Who it's for: This is for the investor who wants to add a defensive layer to their portfolio. If you already own a broad market fund like VT, adding XLP can help reduce volatility during tough economic times.

3. iShares 20+ Year Treasury Bond ETF (TLT)

Why it's a top choice: The iShares 20+ Year Treasury Bond ETF (TLT) invests in long-term U.S. government bonds. These are considered one of the safest investments in the world. Bonds often have an inverse relationship with stocks. When investors are fearful and selling stocks, they often buy government bonds, pushing their prices up. During a recession, central banks typically cut interest rates, which also increases the value of existing long-term bonds. This makes TLT a powerful hedge against stock market declines.
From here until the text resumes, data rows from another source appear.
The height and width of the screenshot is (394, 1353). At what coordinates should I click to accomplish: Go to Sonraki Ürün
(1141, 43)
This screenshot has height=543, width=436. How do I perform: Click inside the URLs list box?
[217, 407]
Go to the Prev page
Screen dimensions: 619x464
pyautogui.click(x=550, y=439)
Who it's for: An investor looking for a strong diversifier to protect their portfolio during periods of stock market stress and economic contraction.

4. SPDR Gold Shares (GLD)

Why it's a good option: For centuries, gold has been seen as a safe haven. The SPDR Gold Shares (GLD) ETF tracks the price of gold bullion. Gold often performs well when investors are worried about inflation or geopolitical instability. It does not move in line with stocks or bonds, which makes it an excellent tool for asset allocation. While it does not pay dividends, its ability to hold value during crises is why many investors include it in their portfolios.

Who it's for: Investors who want to diversify beyond traditional stocks and bonds and add an asset that can protect against inflation and uncertainty.
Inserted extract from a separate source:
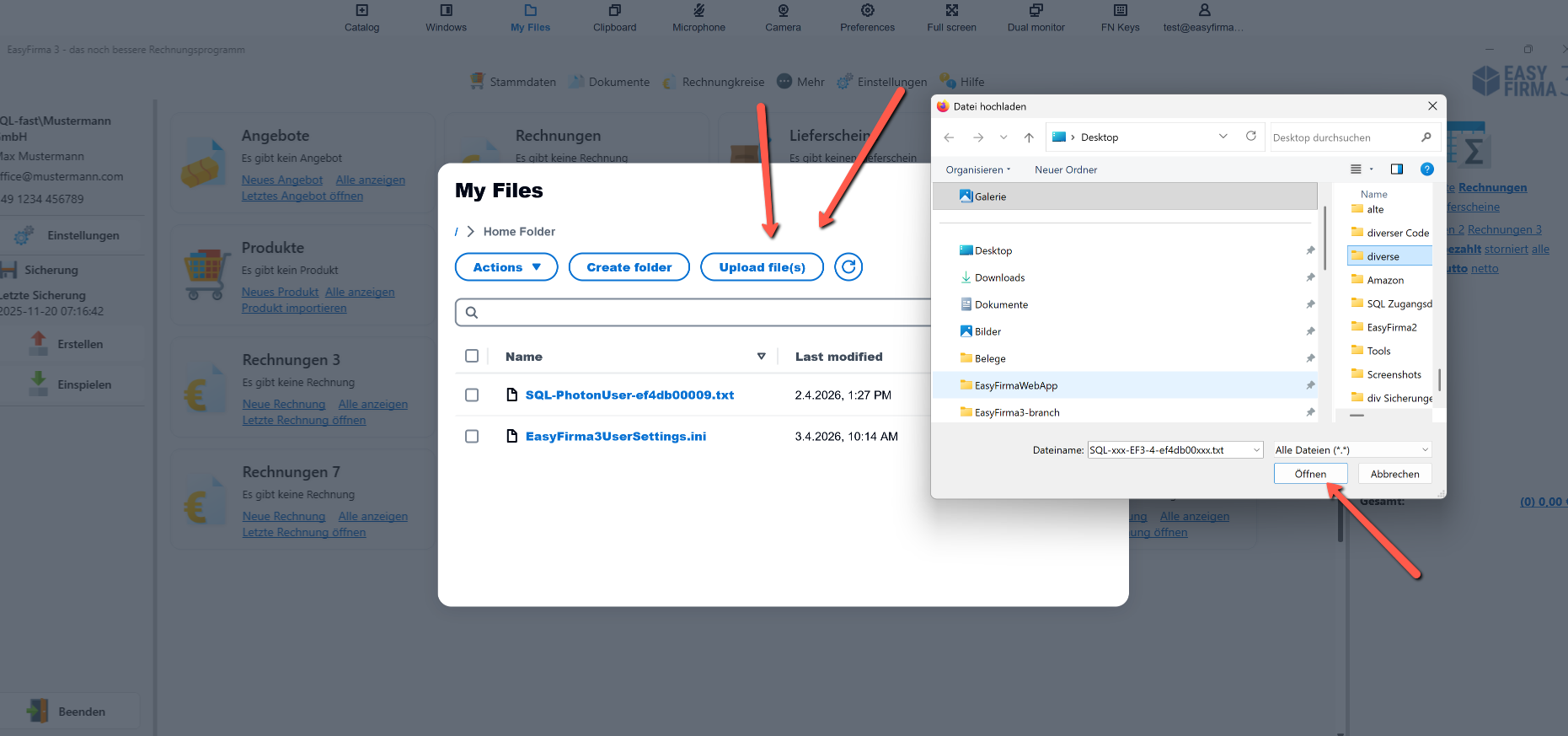Click the refresh icon in My Files
This screenshot has height=736, width=1568.
(x=848, y=267)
A Quick Look at the Four Economic Cycles

To use these ETFs effectively, it helps to know the four basic phases of a business cycle. Your goal isn't to time them perfectly but to understand why a diversified portfolio works.
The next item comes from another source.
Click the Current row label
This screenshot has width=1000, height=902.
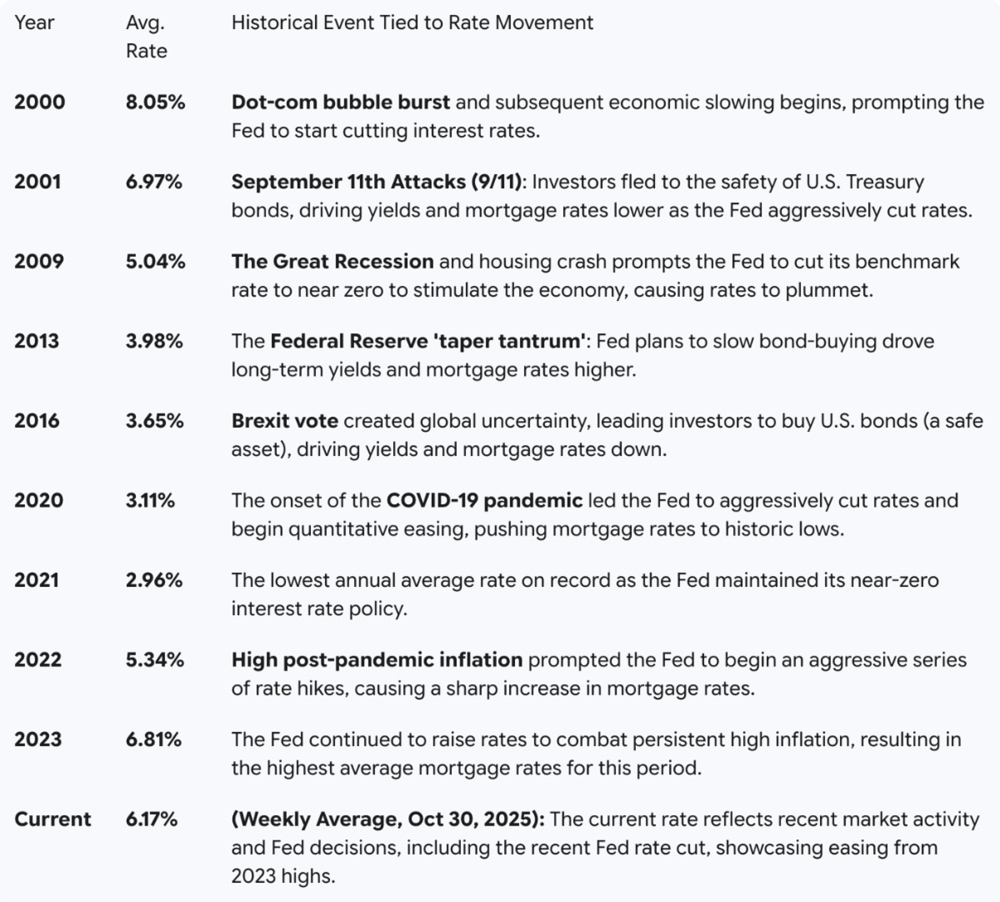coord(52,820)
  1. Expansion: The economy is growing strongly. Jobs are plentiful and businesses are investing. This is usually the best time for broad stock market ETFs like VT.
  2. Peak: Growth starts to slow down. Inflation might be picking up. The market can become volatile as investors worry about what's next.
  3. Contraction (Recession): The economy shrinks for at least two consecutive quarters. Unemployment rises and businesses cut back. Defensive ETFs like XLP and bond funds like TLT typically outperform here.
  4. Trough: This is the bottom of the cycle. The economy stops shrinking and begins to prepare for a new expansion. This is often the point of maximum fear, but it's also the best opportunity to invest in stocks for the coming recovery.

Building a Portfolio That Lasts

You do not need to own dozens of ETFs. A simple combination can create a robust portfolio. You can use a fund like VT as your core holding, making up the largest part of your investments. Then, you can add smaller positions in funds like XLP, TLT, or GLD to act as stabilizers.

For example, a simple portfolio might be 60% in a global stock ETF and 40% in a bond ETF. An investor wanting more defensive layers could allocate small portions to consumer staples or gold. The key is to choose an allocation that matches your risk tolerance and then stick with it. Rebalance your portfolio once a year to bring it back to your target weights. This disciplined approach is far more effective than trying to jump in and out of the market based on economic news.

Frequently Asked Questions

What type of ETF is best for a recession?
Defensive sector ETFs, like those for consumer staples (XLP) or healthcare (XLV), tend to perform best during a recession. Long-term government bond ETFs (TLT) and gold ETFs (GLD) are also excellent hedges.
Can one ETF cover all economic cycles?
A highly diversified, low-cost global stock ETF like the Vanguard Total World Stock ETF (VT) is the closest you can get. It captures global growth over the long term, effectively riding out all cycles, but it will still decline during major downturns.
How many ETFs should I own for diversification?
You can achieve excellent diversification with just a few ETFs. A core global stock ETF, a bond ETF, and perhaps an alternative asset like a gold ETF can create a well-rounded portfolio for most investors.
Should I change my ETFs based on the economic cycle?
Trying to time the market by switching ETFs is very difficult and often leads to lower returns. It's generally better to build a balanced portfolio that you can hold through all cycles, rebalancing it periodically.